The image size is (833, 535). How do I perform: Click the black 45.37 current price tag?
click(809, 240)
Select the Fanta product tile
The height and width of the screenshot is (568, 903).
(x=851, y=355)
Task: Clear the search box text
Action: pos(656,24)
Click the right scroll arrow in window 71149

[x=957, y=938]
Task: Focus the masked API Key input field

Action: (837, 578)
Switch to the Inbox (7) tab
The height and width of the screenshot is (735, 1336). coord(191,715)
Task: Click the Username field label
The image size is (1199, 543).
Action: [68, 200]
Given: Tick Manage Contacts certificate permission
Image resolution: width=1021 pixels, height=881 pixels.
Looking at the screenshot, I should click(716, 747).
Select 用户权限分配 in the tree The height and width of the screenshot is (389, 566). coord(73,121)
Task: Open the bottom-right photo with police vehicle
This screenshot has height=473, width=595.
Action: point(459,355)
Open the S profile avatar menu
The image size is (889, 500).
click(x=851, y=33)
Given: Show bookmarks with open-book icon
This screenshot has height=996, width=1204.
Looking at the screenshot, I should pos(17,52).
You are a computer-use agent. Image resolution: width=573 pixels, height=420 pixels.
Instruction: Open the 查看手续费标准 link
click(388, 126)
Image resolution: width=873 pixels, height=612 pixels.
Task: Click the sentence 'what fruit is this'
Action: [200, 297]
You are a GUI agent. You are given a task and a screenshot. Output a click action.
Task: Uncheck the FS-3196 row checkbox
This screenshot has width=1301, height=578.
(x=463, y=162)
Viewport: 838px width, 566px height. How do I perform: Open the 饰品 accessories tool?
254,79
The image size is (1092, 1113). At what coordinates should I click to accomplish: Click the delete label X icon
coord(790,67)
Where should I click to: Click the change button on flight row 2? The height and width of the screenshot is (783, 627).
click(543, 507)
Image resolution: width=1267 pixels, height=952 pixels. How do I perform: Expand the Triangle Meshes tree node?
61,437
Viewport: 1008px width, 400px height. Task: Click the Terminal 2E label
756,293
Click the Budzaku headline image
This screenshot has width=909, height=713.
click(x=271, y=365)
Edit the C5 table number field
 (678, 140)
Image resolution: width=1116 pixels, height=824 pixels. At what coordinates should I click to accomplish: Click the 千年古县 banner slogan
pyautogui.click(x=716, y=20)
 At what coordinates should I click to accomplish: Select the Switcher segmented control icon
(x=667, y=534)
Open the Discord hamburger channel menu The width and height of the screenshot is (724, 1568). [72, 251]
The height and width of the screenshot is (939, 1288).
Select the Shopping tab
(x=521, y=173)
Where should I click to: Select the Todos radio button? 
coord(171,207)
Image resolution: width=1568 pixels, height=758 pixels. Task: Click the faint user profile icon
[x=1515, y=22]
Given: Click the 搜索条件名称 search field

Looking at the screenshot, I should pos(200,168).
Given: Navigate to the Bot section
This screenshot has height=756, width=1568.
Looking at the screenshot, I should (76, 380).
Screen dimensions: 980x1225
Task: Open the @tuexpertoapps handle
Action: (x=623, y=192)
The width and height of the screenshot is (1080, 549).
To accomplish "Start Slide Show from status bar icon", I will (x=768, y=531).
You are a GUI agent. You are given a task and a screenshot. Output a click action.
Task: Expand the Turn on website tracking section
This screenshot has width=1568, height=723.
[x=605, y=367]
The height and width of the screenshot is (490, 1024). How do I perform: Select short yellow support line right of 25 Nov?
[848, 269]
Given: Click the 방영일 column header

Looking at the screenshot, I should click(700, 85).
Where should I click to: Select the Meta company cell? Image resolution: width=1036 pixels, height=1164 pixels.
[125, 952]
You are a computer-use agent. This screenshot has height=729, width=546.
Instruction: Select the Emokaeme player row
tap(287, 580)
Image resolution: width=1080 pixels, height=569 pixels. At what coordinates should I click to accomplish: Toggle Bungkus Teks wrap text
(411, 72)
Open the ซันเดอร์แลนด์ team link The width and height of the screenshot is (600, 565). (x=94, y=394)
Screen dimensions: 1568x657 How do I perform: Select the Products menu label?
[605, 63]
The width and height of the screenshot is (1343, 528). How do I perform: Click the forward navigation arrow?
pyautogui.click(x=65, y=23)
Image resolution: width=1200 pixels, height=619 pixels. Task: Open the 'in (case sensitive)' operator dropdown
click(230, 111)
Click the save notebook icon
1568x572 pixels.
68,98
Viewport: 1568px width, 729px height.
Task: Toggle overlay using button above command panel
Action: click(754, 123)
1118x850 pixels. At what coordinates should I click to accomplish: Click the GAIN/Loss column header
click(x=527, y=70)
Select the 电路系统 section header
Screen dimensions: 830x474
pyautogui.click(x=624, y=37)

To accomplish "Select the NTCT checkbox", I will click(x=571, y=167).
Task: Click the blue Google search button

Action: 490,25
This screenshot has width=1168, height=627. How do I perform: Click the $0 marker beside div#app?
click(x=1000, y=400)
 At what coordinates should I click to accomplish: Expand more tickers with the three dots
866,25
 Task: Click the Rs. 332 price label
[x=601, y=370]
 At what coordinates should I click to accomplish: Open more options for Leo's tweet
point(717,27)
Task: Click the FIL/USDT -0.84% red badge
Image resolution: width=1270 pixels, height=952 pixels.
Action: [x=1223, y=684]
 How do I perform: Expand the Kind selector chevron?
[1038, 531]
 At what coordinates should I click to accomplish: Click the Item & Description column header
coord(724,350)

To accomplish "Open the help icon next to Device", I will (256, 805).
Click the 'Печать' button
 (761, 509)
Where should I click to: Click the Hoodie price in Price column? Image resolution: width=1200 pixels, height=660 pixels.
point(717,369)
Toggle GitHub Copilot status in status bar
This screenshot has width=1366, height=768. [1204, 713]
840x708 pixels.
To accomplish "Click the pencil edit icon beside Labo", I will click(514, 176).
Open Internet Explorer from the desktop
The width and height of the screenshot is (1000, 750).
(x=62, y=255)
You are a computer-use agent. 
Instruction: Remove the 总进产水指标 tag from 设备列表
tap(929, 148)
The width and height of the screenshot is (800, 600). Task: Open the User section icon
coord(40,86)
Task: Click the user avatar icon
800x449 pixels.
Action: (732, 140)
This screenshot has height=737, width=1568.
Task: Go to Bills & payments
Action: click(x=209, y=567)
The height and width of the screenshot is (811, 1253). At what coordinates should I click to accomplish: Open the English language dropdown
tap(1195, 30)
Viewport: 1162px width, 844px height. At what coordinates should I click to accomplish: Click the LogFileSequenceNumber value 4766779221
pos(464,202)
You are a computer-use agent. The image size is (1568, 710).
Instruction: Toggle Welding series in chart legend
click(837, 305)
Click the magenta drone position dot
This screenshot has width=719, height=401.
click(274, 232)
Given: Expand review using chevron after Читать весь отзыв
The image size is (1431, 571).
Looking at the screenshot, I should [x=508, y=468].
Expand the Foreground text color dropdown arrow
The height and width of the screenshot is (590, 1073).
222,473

■ **Task brief**
Word for word, restate the material above.

■ **Solution below**
The image size is (833, 535). How do I perform: Click the black 45.37 current price tag?
click(809, 240)
Select the Fanta product tile
The height and width of the screenshot is (568, 903).
(x=851, y=355)
Task: Clear the search box text
Action: pos(656,24)
Click the right scroll arrow in window 71149

[x=957, y=938]
Task: Focus the masked API Key input field

Action: (837, 578)
Switch to the Inbox (7) tab
The height and width of the screenshot is (735, 1336). coord(191,715)
Task: Click the Username field label
The image size is (1199, 543).
Action: [68, 200]
Given: Tick Manage Contacts certificate permission
Image resolution: width=1021 pixels, height=881 pixels.
Looking at the screenshot, I should click(716, 747).
Select 用户权限分配 in the tree The height and width of the screenshot is (389, 566). coord(73,121)
Task: Open the bottom-right photo with police vehicle
This screenshot has height=473, width=595.
Action: point(459,355)
Open the S profile avatar menu
The image size is (889, 500).
click(x=851, y=33)
Given: Show bookmarks with open-book icon
This screenshot has height=996, width=1204.
Looking at the screenshot, I should pos(17,52).
You are a computer-use agent. Image resolution: width=573 pixels, height=420 pixels.
Instruction: Open the 查看手续费标准 link
click(388, 126)
Image resolution: width=873 pixels, height=612 pixels.
Task: Click the sentence 'what fruit is this'
Action: [200, 297]
You are a GUI agent. You are given a task and a screenshot. Output a click action.
Task: Uncheck the FS-3196 row checkbox
This screenshot has width=1301, height=578.
(x=463, y=162)
Viewport: 838px width, 566px height. How do I perform: Open the 饰品 accessories tool?
254,79
The image size is (1092, 1113). At what coordinates should I click to accomplish: Click the delete label X icon
coord(790,67)
Where should I click to: Click the change button on flight row 2? The height and width of the screenshot is (783, 627).
click(543, 507)
Image resolution: width=1267 pixels, height=952 pixels. How do I perform: Expand the Triangle Meshes tree node?
61,437
Viewport: 1008px width, 400px height. Task: Click the Terminal 2E label
756,293
Click the Budzaku headline image
This screenshot has width=909, height=713.
click(x=271, y=365)
Edit the C5 table number field
 (678, 140)
Image resolution: width=1116 pixels, height=824 pixels. At what coordinates should I click to accomplish: Click the 千年古县 banner slogan
pyautogui.click(x=716, y=20)
 At what coordinates should I click to accomplish: Select the Switcher segmented control icon
(x=667, y=534)
Open the Discord hamburger channel menu The width and height of the screenshot is (724, 1568). [72, 251]
The height and width of the screenshot is (939, 1288).
Select the Shopping tab
(x=521, y=173)
Where should I click to: Select the Todos radio button? 
coord(171,207)
Image resolution: width=1568 pixels, height=758 pixels. Task: Click the faint user profile icon
[x=1515, y=22]
Given: Click the 搜索条件名称 search field

Looking at the screenshot, I should pos(200,168).
Given: Navigate to the Bot section
This screenshot has height=756, width=1568.
Looking at the screenshot, I should (76, 380).
Screen dimensions: 980x1225
Task: Open the @tuexpertoapps handle
Action: (x=623, y=192)
The width and height of the screenshot is (1080, 549).
To accomplish "Start Slide Show from status bar icon", I will (x=768, y=531).
You are a GUI agent. You are given a task and a screenshot. Output a click action.
Task: Expand the Turn on website tracking section
This screenshot has width=1568, height=723.
[x=605, y=367]
The height and width of the screenshot is (490, 1024). How do I perform: Select short yellow support line right of 25 Nov?
[848, 269]
Given: Click the 방영일 column header

Looking at the screenshot, I should click(700, 85).
Where should I click to: Select the Meta company cell? Image resolution: width=1036 pixels, height=1164 pixels.
[125, 952]
You are a computer-use agent. This screenshot has height=729, width=546.
Instruction: Select the Emokaeme player row
tap(287, 580)
Image resolution: width=1080 pixels, height=569 pixels. At what coordinates should I click to accomplish: Toggle Bungkus Teks wrap text
(411, 72)
Open the ซันเดอร์แลนด์ team link The width and height of the screenshot is (600, 565). (x=94, y=394)
Screen dimensions: 1568x657 How do I perform: Select the Products menu label?
[605, 63]
The width and height of the screenshot is (1343, 528). How do I perform: Click the forward navigation arrow?
pyautogui.click(x=65, y=23)
Image resolution: width=1200 pixels, height=619 pixels. Task: Open the 'in (case sensitive)' operator dropdown
click(230, 111)
Click the save notebook icon
1568x572 pixels.
68,98
Viewport: 1568px width, 729px height.
Task: Toggle overlay using button above command panel
Action: click(754, 123)
1118x850 pixels. At what coordinates should I click to accomplish: Click the GAIN/Loss column header
click(x=527, y=70)
Select the 电路系统 section header
Screen dimensions: 830x474
pyautogui.click(x=624, y=37)

To accomplish "Select the NTCT checkbox", I will click(x=571, y=167).
Task: Click the blue Google search button

Action: 490,25
This screenshot has width=1168, height=627. How do I perform: Click the $0 marker beside div#app?
click(x=1000, y=400)
 At what coordinates should I click to accomplish: Expand more tickers with the three dots
866,25
 Task: Click the Rs. 332 price label
[x=601, y=370]
 At what coordinates should I click to accomplish: Open more options for Leo's tweet
point(717,27)
Task: Click the FIL/USDT -0.84% red badge
Image resolution: width=1270 pixels, height=952 pixels.
Action: [x=1223, y=684]
 How do I perform: Expand the Kind selector chevron?
[1038, 531]
 At what coordinates should I click to accomplish: Click the Item & Description column header
coord(724,350)

To accomplish "Open the help icon next to Device", I will (256, 805).
Click the 'Печать' button
 (761, 509)
Where should I click to: Click the Hoodie price in Price column? Image resolution: width=1200 pixels, height=660 pixels.
point(717,369)
Toggle GitHub Copilot status in status bar
This screenshot has width=1366, height=768. [1204, 713]
840x708 pixels.
To accomplish "Click the pencil edit icon beside Labo", I will click(514, 176).
Open Internet Explorer from the desktop
The width and height of the screenshot is (1000, 750).
(x=62, y=255)
You are a computer-use agent. 
Instruction: Remove the 总进产水指标 tag from 设备列表
tap(929, 148)
The width and height of the screenshot is (800, 600). Task: Open the User section icon
coord(40,86)
Task: Click the user avatar icon
800x449 pixels.
Action: (732, 140)
This screenshot has height=737, width=1568.
Task: Go to Bills & payments
Action: click(x=209, y=567)
The height and width of the screenshot is (811, 1253). At what coordinates should I click to accomplish: Open the English language dropdown
tap(1195, 30)
Viewport: 1162px width, 844px height. At what coordinates should I click to accomplish: Click the LogFileSequenceNumber value 4766779221
pos(464,202)
You are a computer-use agent. The image size is (1568, 710).
Instruction: Toggle Welding series in chart legend
click(837, 305)
Click the magenta drone position dot
This screenshot has width=719, height=401.
click(274, 232)
Given: Expand review using chevron after Читать весь отзыв
The image size is (1431, 571).
Looking at the screenshot, I should [x=508, y=468].
Expand the Foreground text color dropdown arrow
The height and width of the screenshot is (590, 1073).
222,473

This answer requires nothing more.